→ Texto proporcionado:
══════════════════════════════

LA CHIMERA (2023), de Alice Rohrwacher

LA CHIMERA (2023), de Alice Rohrwacher


ENLACE AL TEXTO EN LA REVISTA CULTURAL AMANECE METRÓPOLIS
























Alice Rohrwacher se consolida en su último trabajo como la continuadora del mejor cine italiano de antaño –el neorrealismo que surgió con urgencia después de la II GM por razones históricas y trasunto de la amarga realidad social–, con la singularidad de aportar una pátina de realismo mágico que no ahoga tanto, pero sí se establece como la depositaria de un renovado cine del pueblo, de los desheredados, de la calle; de un cine sociopolítico vestido con su bella forma poética y fabuladora generando biotopos humanos pintorescos que conforman ya un estilo propio en la directora. En esta ocasión firma una reivindicación de la memoria de su país, Italia, donde expoliar lo identitario se convirtió en algo muy común en países con grandes civilizaciones a sus espaldas. Y lo realiza a través de una historia con forma de cuento y mito de manera más sutil (aunque en esencia lo es), que la anterior, Lazzaro felice, y soterrada, nunca mejor dicho, la cual se desliza entre dos mundos que se dan la mano. El de los vivos y los muertos, la tradición y modernidad, la humildad y la ambición.

══════════════════════════════

→ Material proporcionado:
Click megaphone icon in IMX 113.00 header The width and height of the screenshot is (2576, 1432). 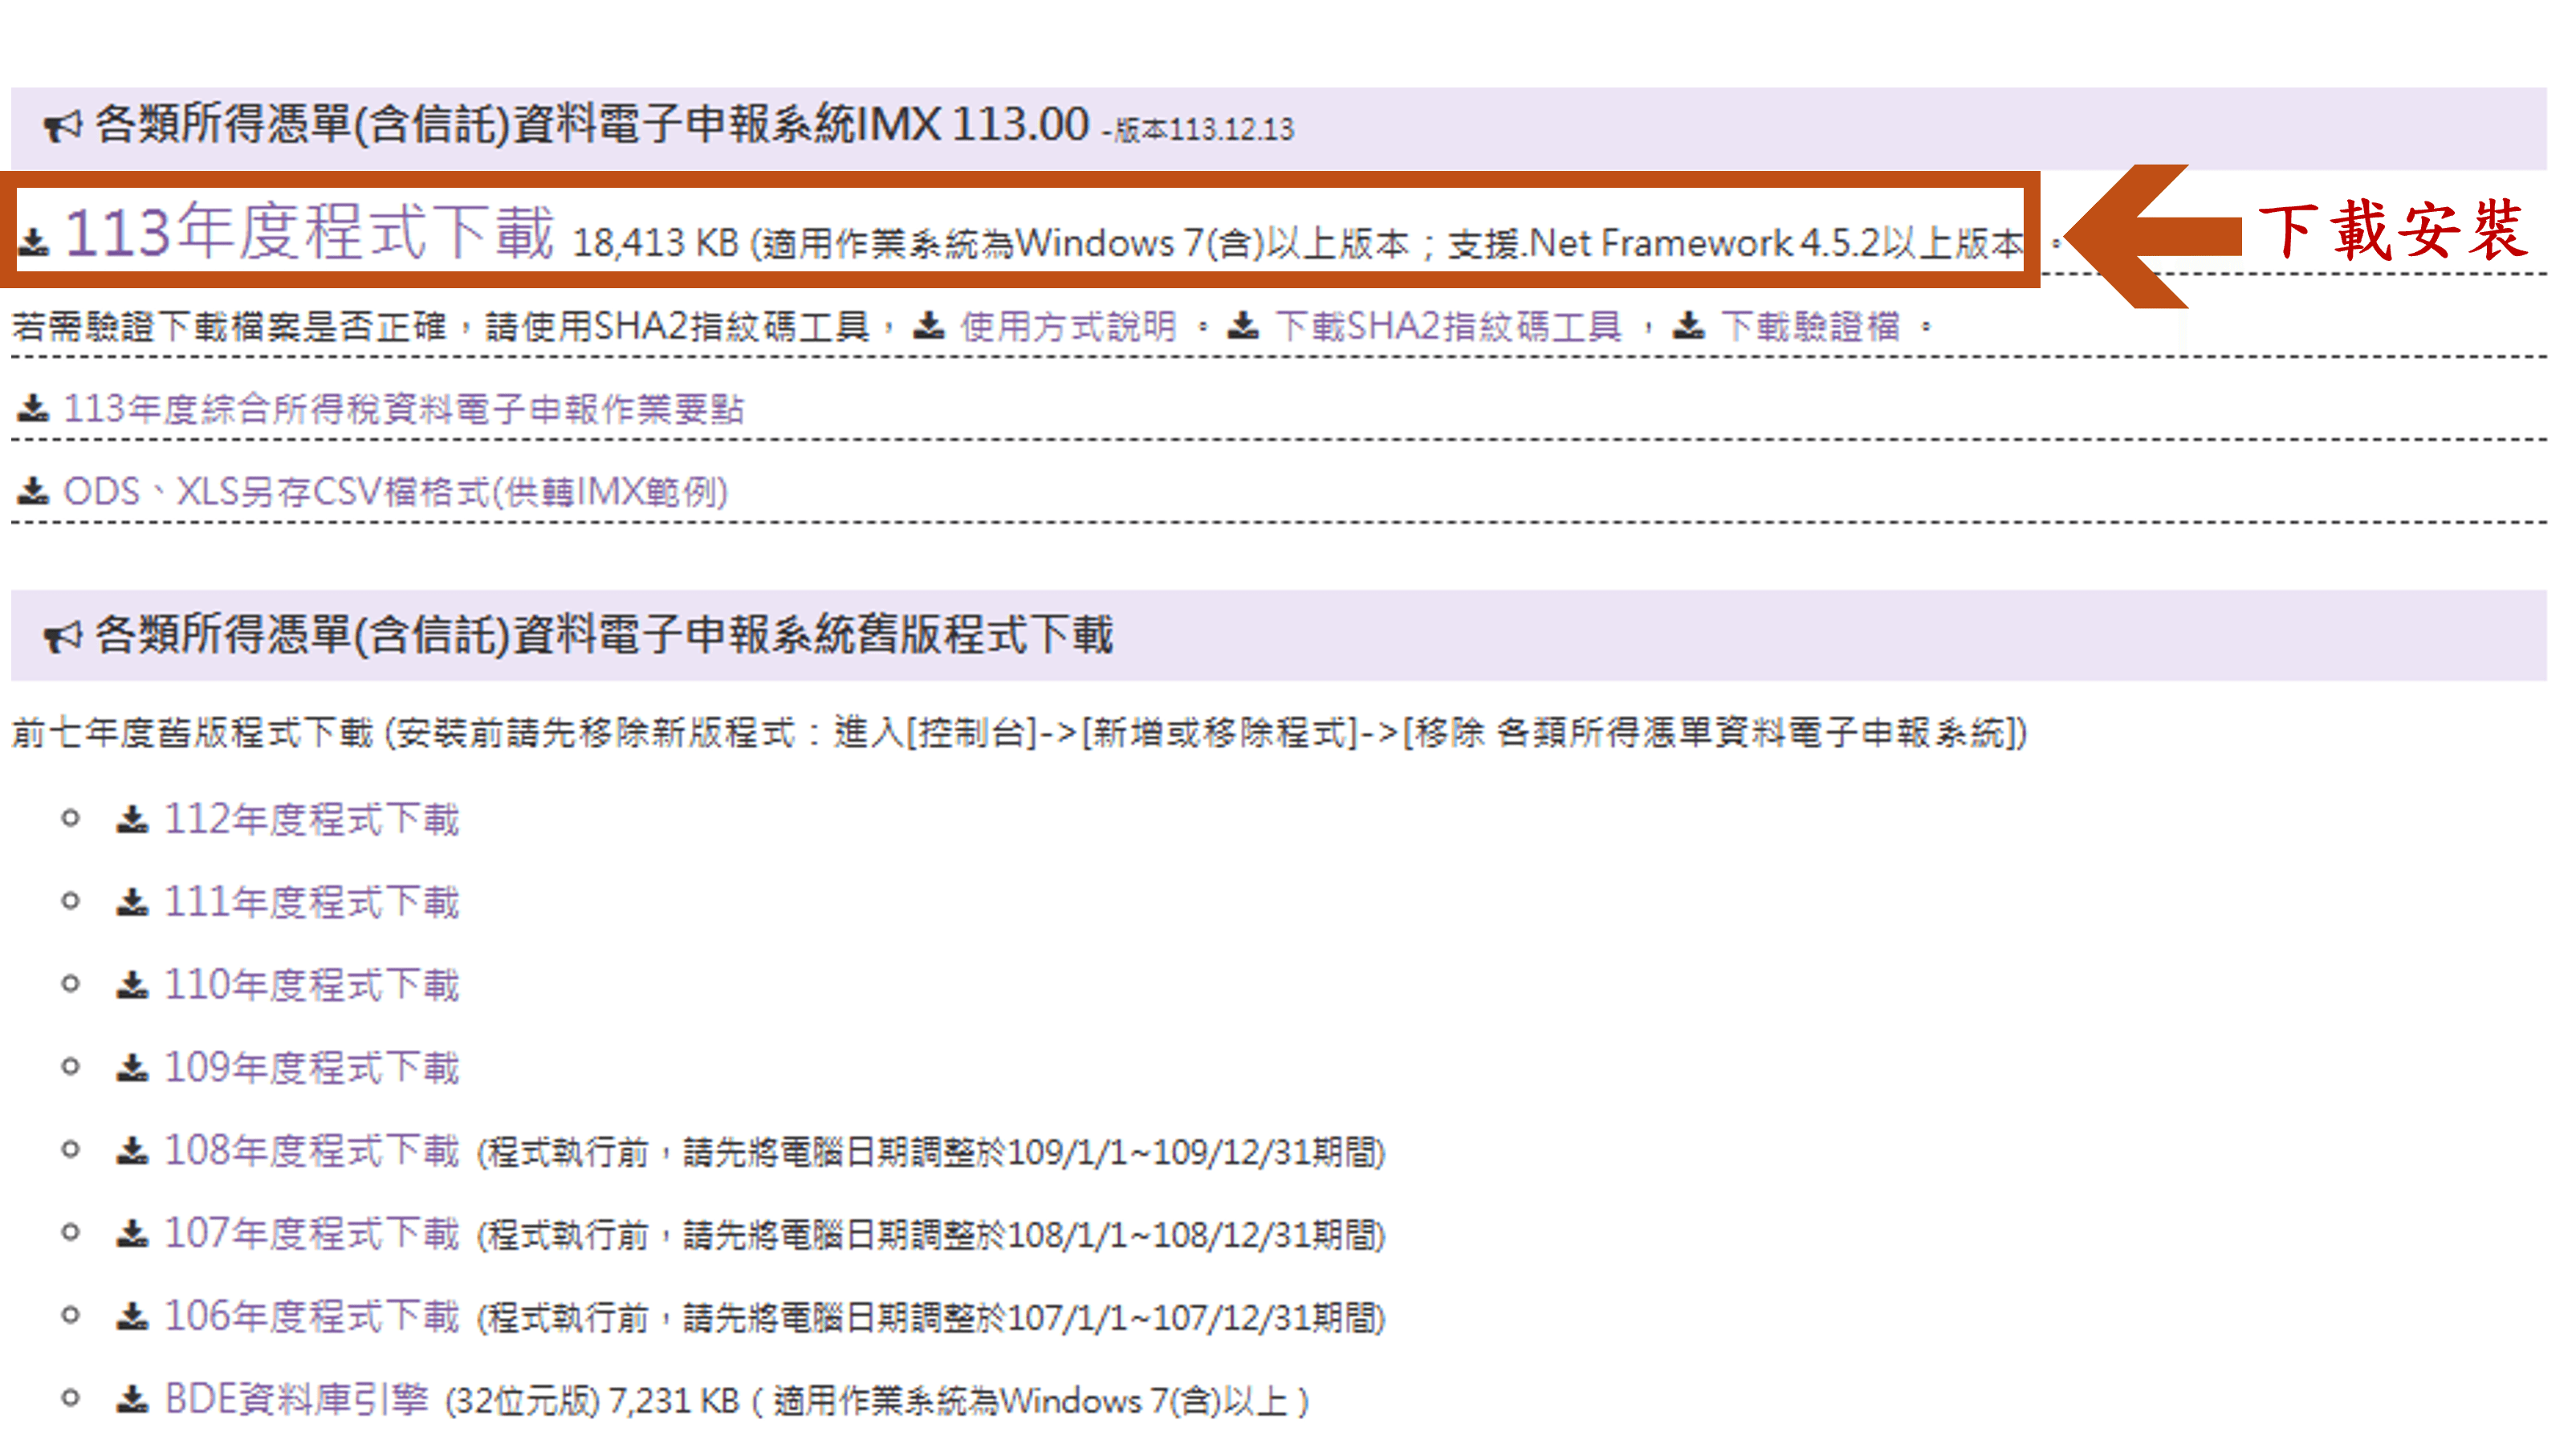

══════════════════════════════

→ Tareas y ejercicios:
- a) Reduce a una lista el párrafo de la reseña sobre La chimera que comienza por «Alice Rohrwacher se consolida» y conserva sus datos principales.
- b) Prosigue la reseña sobre La chimera a partir de su última oración.

→ Respuestas:
- a)
- Alice Rohrwacher se consolida como continuadora del neorrealismo italiano. Ese cine surgió con urgencia tras la II Guerra Mundial como trasunto de la amarga realidad social.
- La directora añade una pátina de realismo mágico y se erige en depositaria de un renovado cine del pueblo, de los desheredados y de la calle. Es un cine sociopolítico de forma poética y fabuladora, con biotopos humanos pintorescos que ya configuran su estilo propio.
- La película reivindica la memoria de Italia frente al expolio de lo identitario, algo muy común en países con grandes civilizaciones a sus espaldas.
- Para ello recurre a una historia con forma de cuento y mito, más sutil y soterrada que la de Lazzaro felice.
- La historia se desliza entre dos mundos que se dan la mano: los vivos y los muertos, la tradición y la modernidad, la humildad y la ambición.

- b)
Historia de perdedores, busca tesoros sin glamour en el pueblo de Riparbella, asomado al Mar Tirreno que ha claudicado en los ochenta ante una implacable industrialización. Tombalori rurales, aventureros de la indigencia que anhelan salir de las ruinas, aunque sea saqueando sin respeto su pasado, sin producirles fascinación los deslumbrantes hallazgos etruscos que se encuentran con sólo arañar la tierra toscana que atraviesan. Profanadores de tumbas que irrumpen en espacios sagrados para unos, buscavidas y pobres diablos para otros, que conforman el primer eslabón de un potente entramado en torno al tráfico ilegal de arte al que nutren vendiéndolo a cifras obscenas en subastas con certificado de autenticidad que los respalde. Un tema que la directora había escuchado desde su infancia y que le provocaba una mezcla de interés y misterio por aquellas noticias que eran habituales en cuanto a tesoros, fantasmas y personas que se enriquecían con esos hallazgos fortuitos, deliberados u organizados y que dejaban maltrecha toda una cultura remota por la insuficiente protección gubernamental.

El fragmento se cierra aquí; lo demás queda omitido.